## About this task
Please retype every entry as written, and keep the pictures out.

## Stored data entries

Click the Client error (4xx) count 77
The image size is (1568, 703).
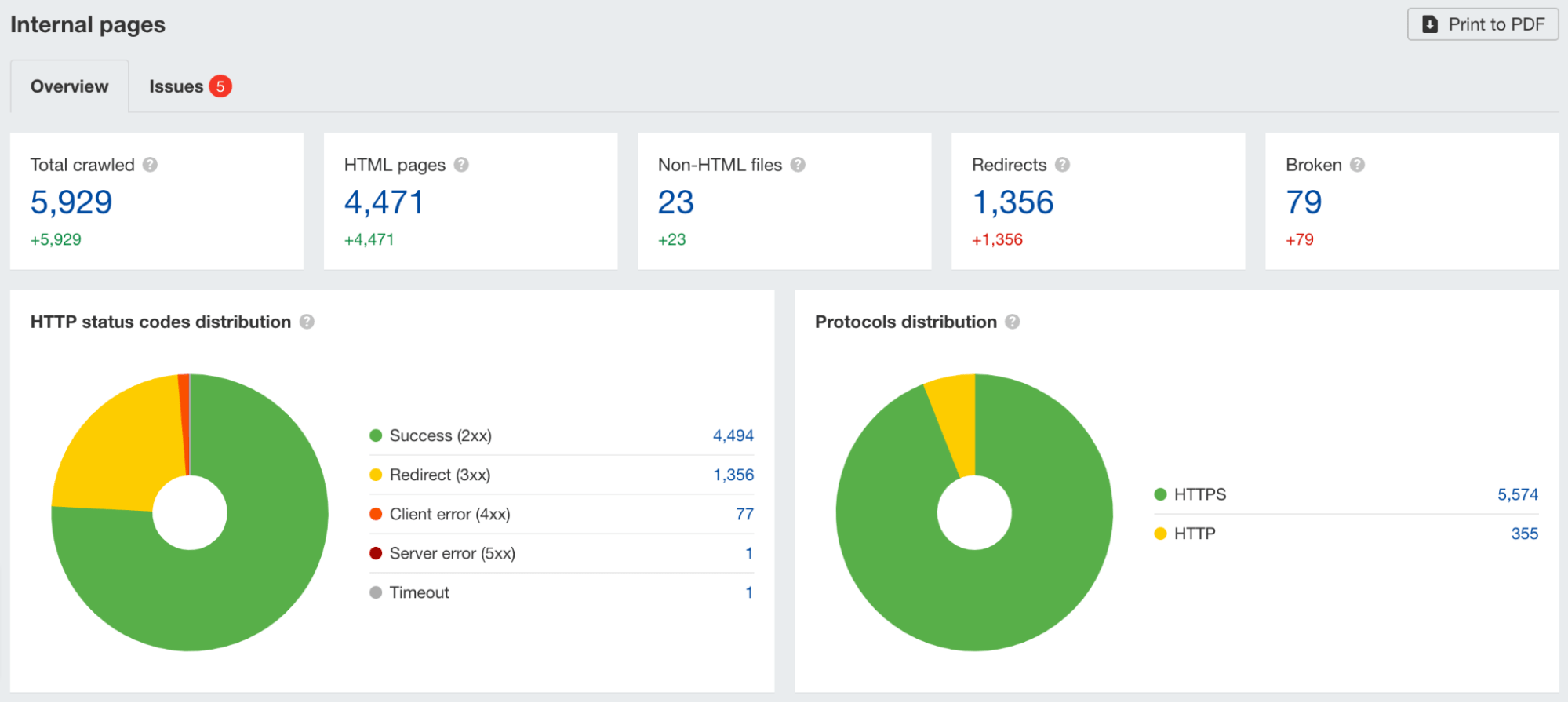pos(744,514)
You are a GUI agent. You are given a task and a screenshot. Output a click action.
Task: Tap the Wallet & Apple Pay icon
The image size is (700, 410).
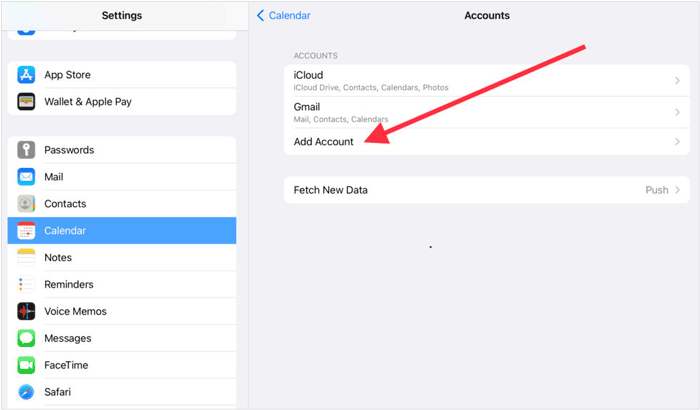26,101
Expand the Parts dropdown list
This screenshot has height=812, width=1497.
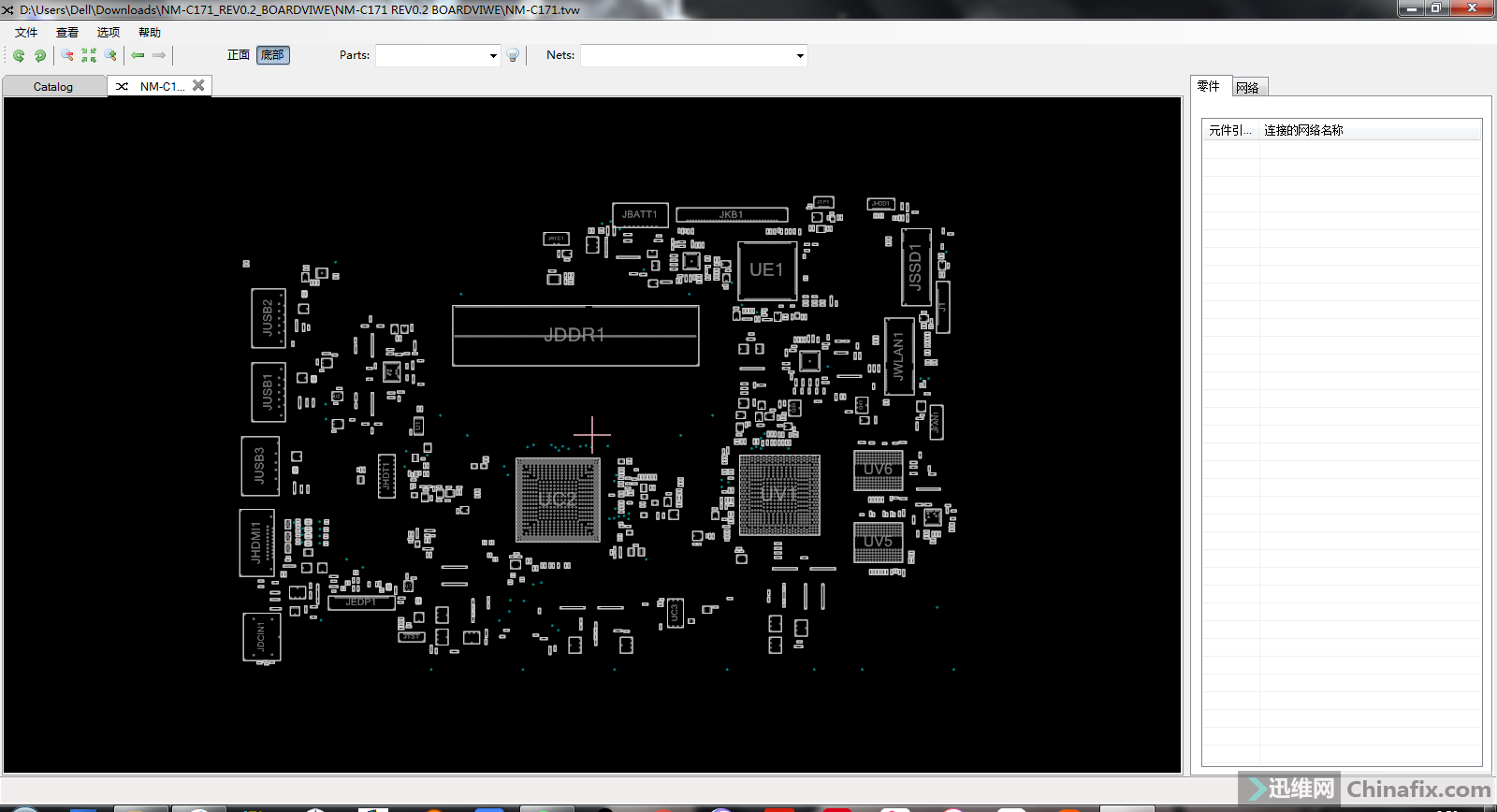pyautogui.click(x=493, y=56)
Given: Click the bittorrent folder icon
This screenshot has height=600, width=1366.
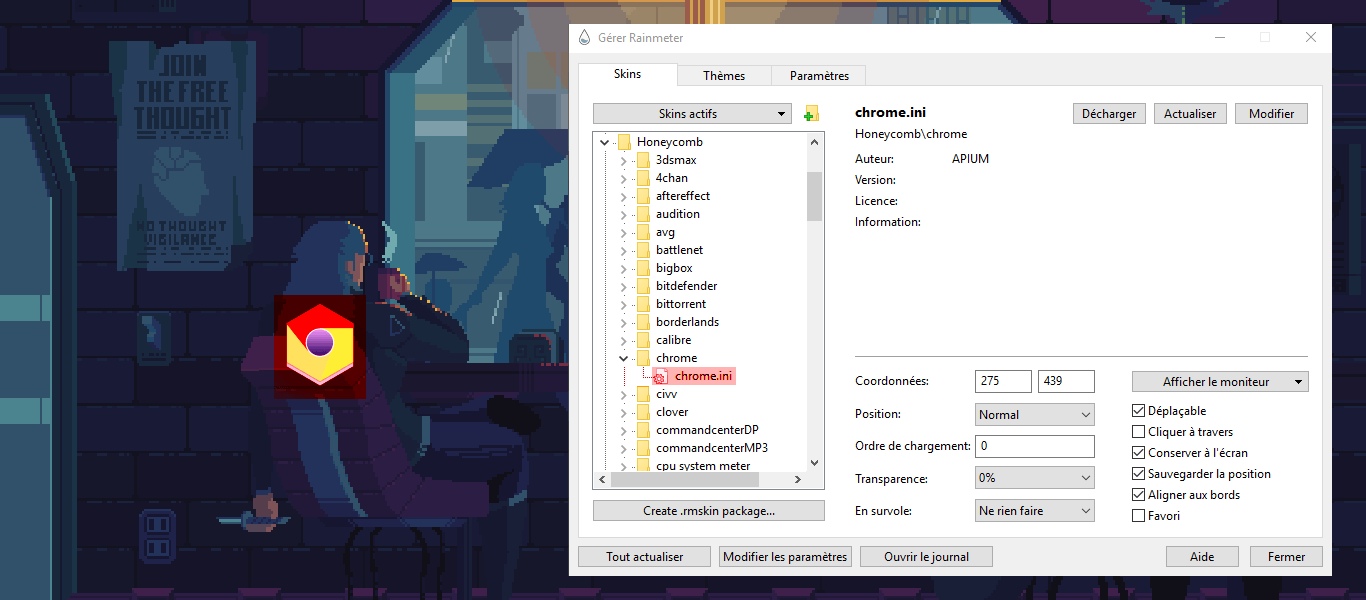Looking at the screenshot, I should pyautogui.click(x=642, y=304).
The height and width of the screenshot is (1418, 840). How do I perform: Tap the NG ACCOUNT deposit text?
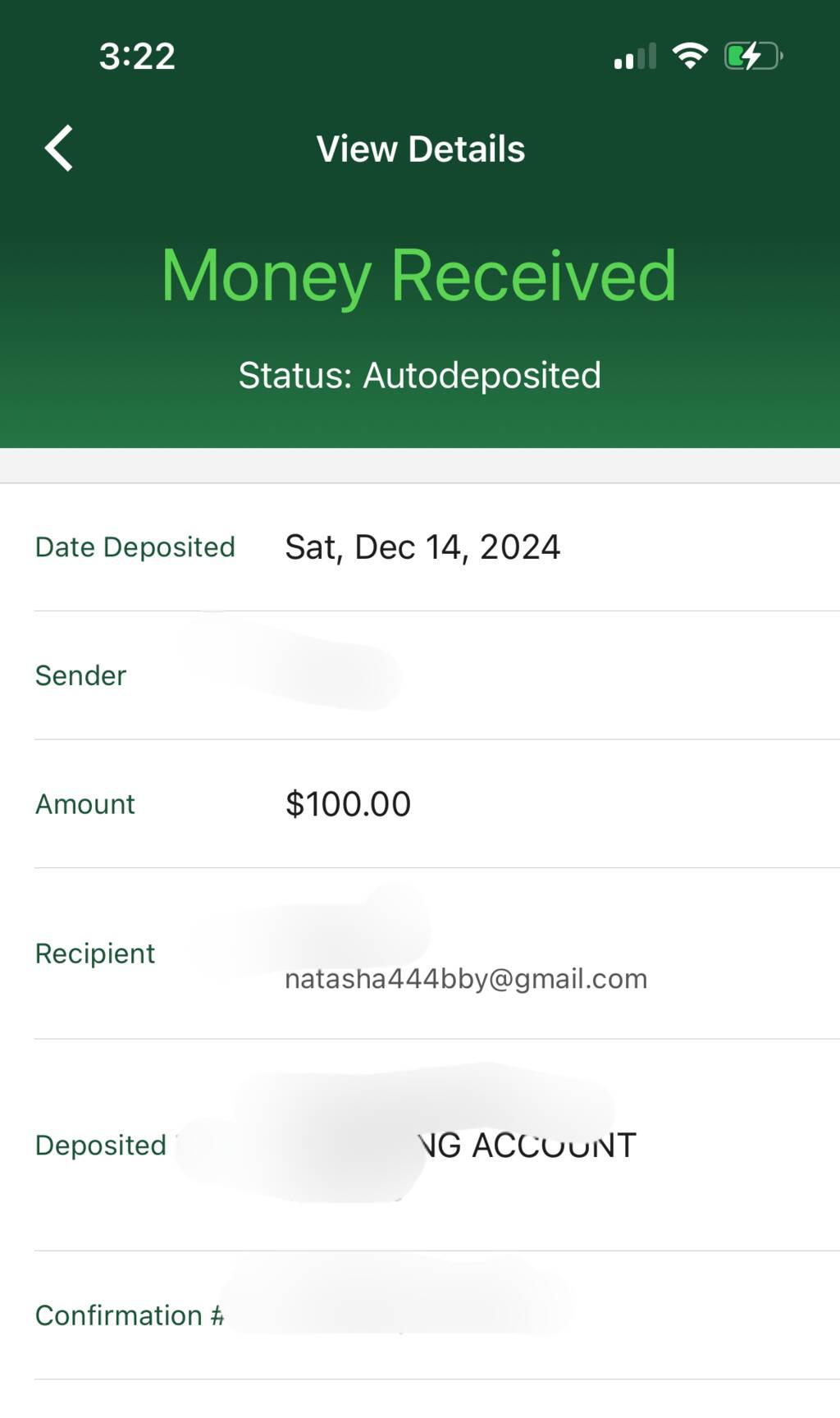[527, 1146]
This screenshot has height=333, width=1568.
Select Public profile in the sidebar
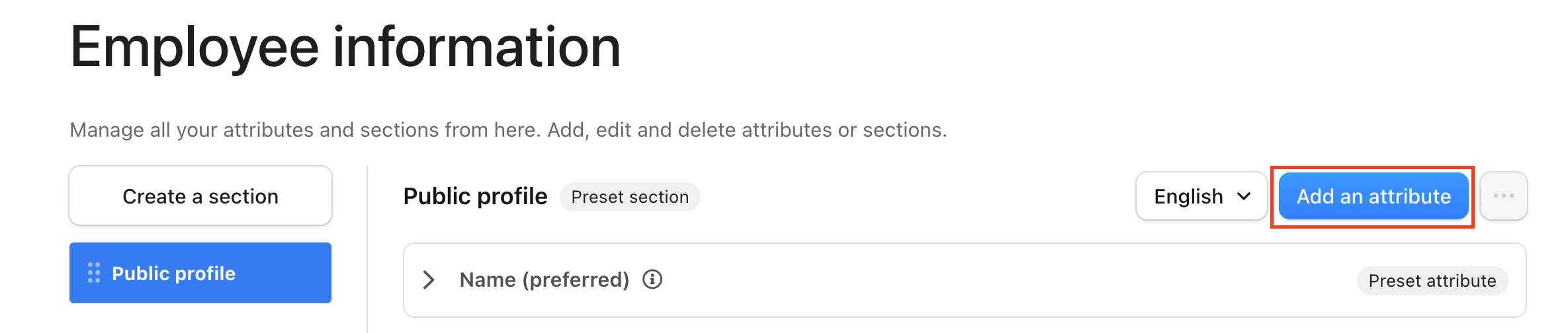200,273
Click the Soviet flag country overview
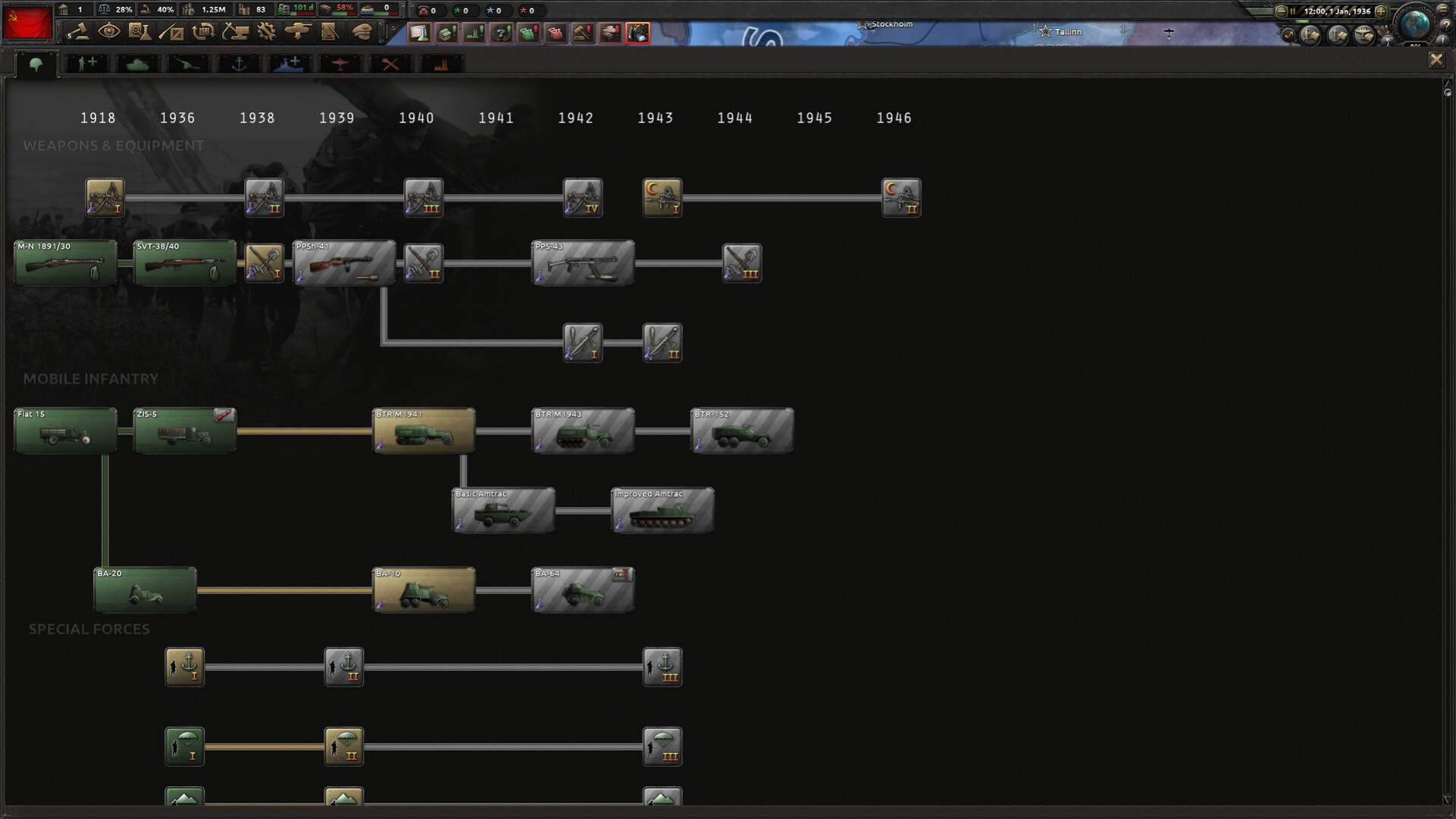This screenshot has width=1456, height=819. point(27,20)
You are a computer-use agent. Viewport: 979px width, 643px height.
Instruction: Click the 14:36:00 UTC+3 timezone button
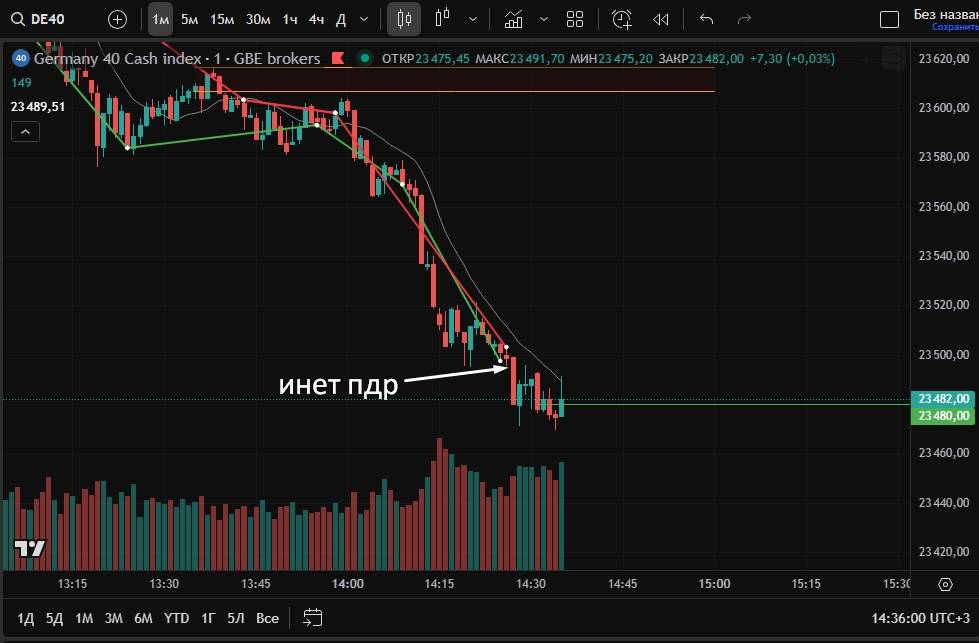pyautogui.click(x=919, y=618)
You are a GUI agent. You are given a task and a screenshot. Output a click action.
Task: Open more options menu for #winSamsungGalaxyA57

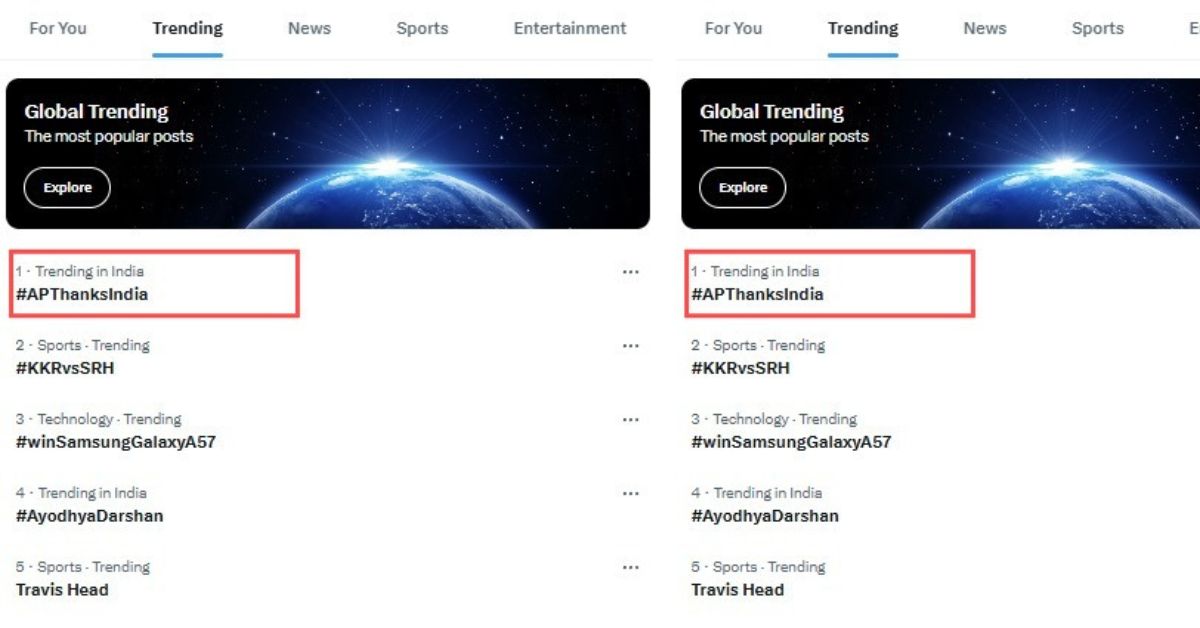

## Task result
Click the Client error (4xx) count 77
The image size is (1568, 703).
pos(744,514)
You are a GUI agent. You are given a task and a screenshot. Output a click action.
Task: Tap the Wallet & Apple Pay icon
The image size is (700, 410).
26,101
Expand the Parts dropdown list
This screenshot has height=812, width=1497.
pyautogui.click(x=493, y=56)
Given: Click the bittorrent folder icon
This screenshot has height=600, width=1366.
Looking at the screenshot, I should pyautogui.click(x=642, y=304).
The height and width of the screenshot is (1418, 840). How do I perform: Tap the NG ACCOUNT deposit text?
[527, 1146]
This screenshot has height=333, width=1568.
Select Public profile in the sidebar
200,273
Click the Soviet flag country overview
This screenshot has width=1456, height=819. point(27,20)
You are a computer-use agent. Viewport: 979px width, 643px height.
Instruction: Click the 14:36:00 UTC+3 timezone button
pyautogui.click(x=919, y=618)
You are a GUI agent. You are given a task and a screenshot. Output a click action.
Task: Open more options menu for #winSamsungGalaxyA57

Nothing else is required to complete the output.